I had joined the hordes who trudged across the sweltering West Virginia countryside, past parched fields and sullen cops. The midday sun seemed to be taking a hateful, Sinéadlike revenge on the rank folly of Lollapalooza ’95.

Some pilgrims had already succumbed to the heat—the sort of August scorch that melts traffic cones and makes horses go insane. The victims crouched in a ditch, salvaging drops of bottled water and crumbs of trail mix. Some would never get to see the day’s music, like the hapless revelers I once saw at a Stones show, exiting on stretchers before Mick even pranced on stage, their exuberant tour T-shirts mocking limp bodies.

This was a similarly pathetic scene, but I had little sympathy for the fallen, many of whom sported official Hole gas-station-chic work uniforms and hip hemp jewelry. All I could think was that I’d never get the chance to see Charlie Rich, who recently died in a motel in southern Louisiana. I’d never get the opportunity to hear him sing his gentle blues at some lounge for an audience of people who pump gas for a living. And here I was, out in the hills among a bunch of brats with backpacks and attitudes—and for what? To watch Courtney Love slug another riot grrrl? To politely applaud as Thurston Moore showed off his real kool guitar tunings?

Despite these misgivings, I was still looking forward to the show, if only to find out whether Pavement could recreate its sublime basement noise in an outdoor festival setting.

**SHORT PROBLEM 1**.
Convert the entries from the line containing "The height and" through the end of the entries into a two-column CSV with the columns request and answer. Give one row per request, with each value in a single quoted field and line breaks replaced by spaces, and leave the pictures out.

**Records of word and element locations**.
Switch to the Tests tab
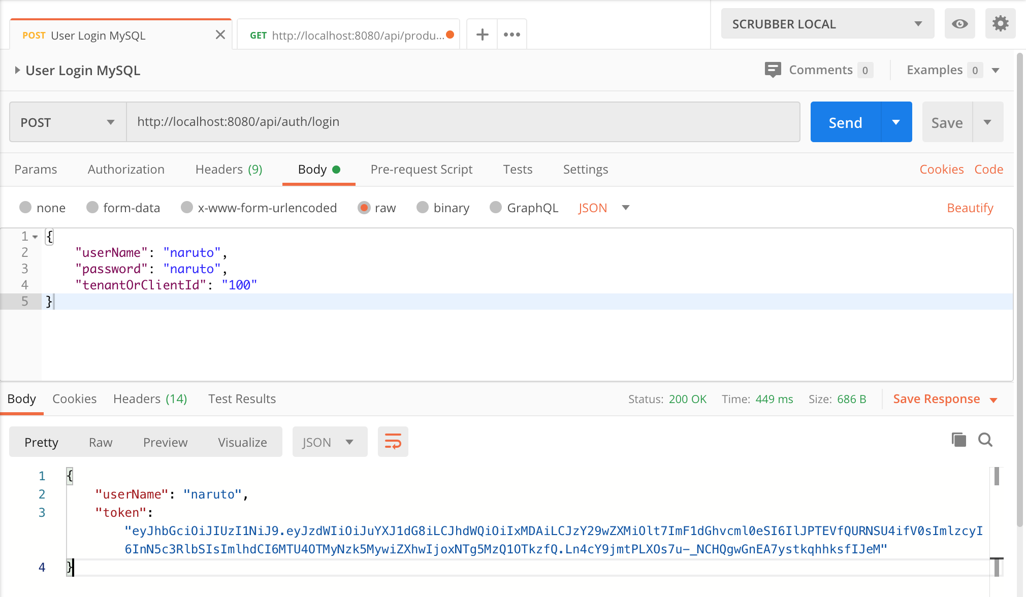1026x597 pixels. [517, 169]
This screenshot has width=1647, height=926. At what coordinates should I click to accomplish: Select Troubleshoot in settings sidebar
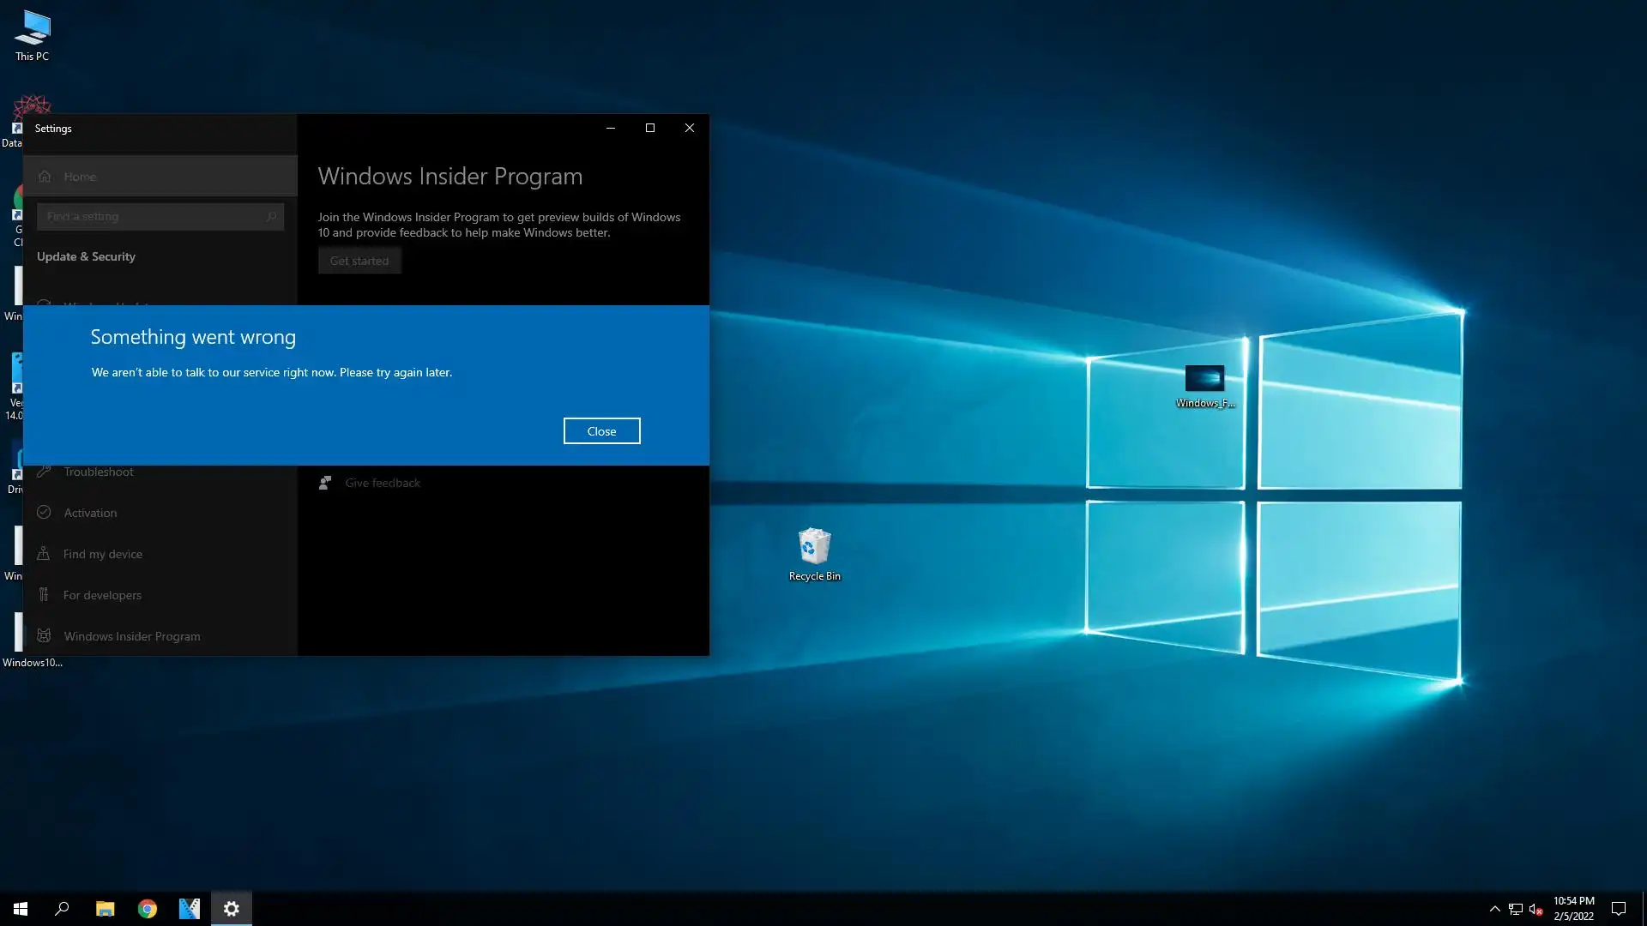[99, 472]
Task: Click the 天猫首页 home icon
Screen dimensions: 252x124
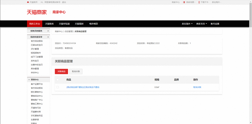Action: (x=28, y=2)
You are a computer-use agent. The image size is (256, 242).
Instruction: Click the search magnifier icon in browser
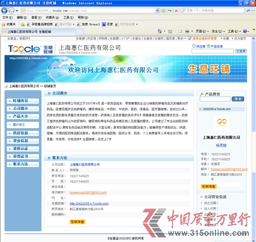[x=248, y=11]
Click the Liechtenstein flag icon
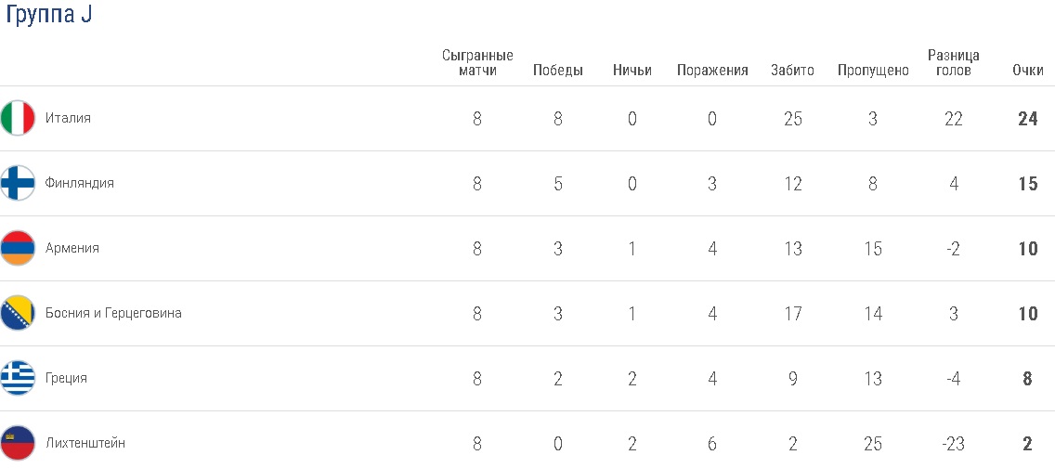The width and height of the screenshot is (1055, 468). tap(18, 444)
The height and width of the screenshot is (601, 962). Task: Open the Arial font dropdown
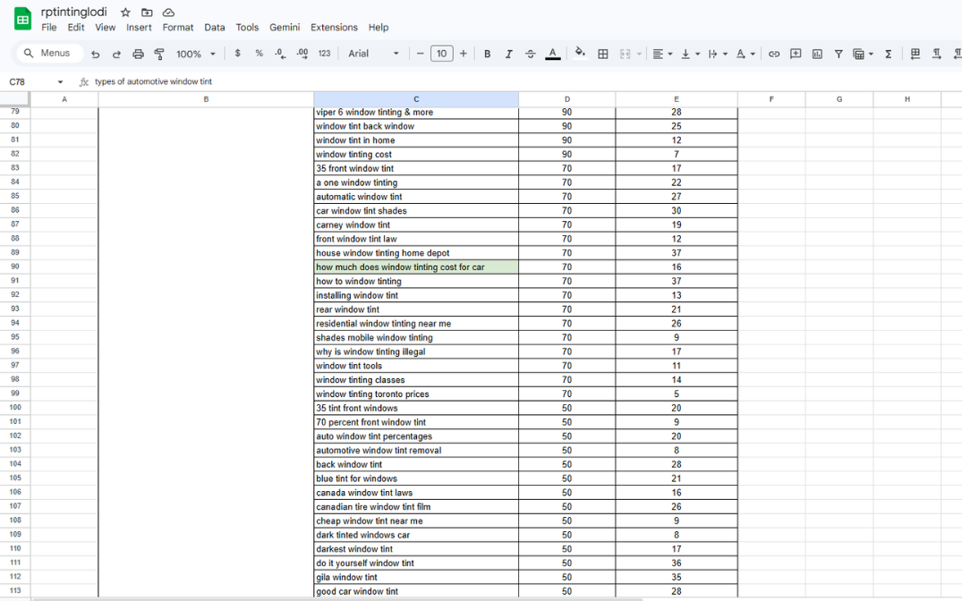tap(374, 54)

**SHORT PROBLEM 2**.
Write the next part of the Lollapalooza ’95 account, picking up after its final sentence.

**FINAL ANSWER 1**.
request,answer
"The height and width of the screenshot is (601, 962). Task: Open the Arial font dropdown","tap(374, 54)"

**FINAL ANSWER 2**.
Besides, I had attended the inaugural Lollapalooza spectacle when it hit Fairfax a few years ago, and it was a blast—and not just for the privilege of witnessing the Butthole Surfers perform in broad daylight. There was a bracing anarchy to the entire event: Poor planning and disorganization only stoked the spirits of concertgoers, who had come to see the bands rather than to be seen. Sure, there wasn’t much water on-site, but there were other means of refreshment, like crushing stolen watermelons and sharing the innards with parched compadres.

I realized last week’s bash was a whole new Lollapalooza even before I made it past the entrance. Spectators were herded through the slots of an actual starting gate. Frisks netted all sorts of stuff—blankets, umbrellas, coolers, water and beer bottles, wallet chains, even tanning lotions—deemed illegal by concert organizers intent on a concession monopoly. The confiscated booty formed a pile that was periodically raided by urchins from a trailer park next to the raceway.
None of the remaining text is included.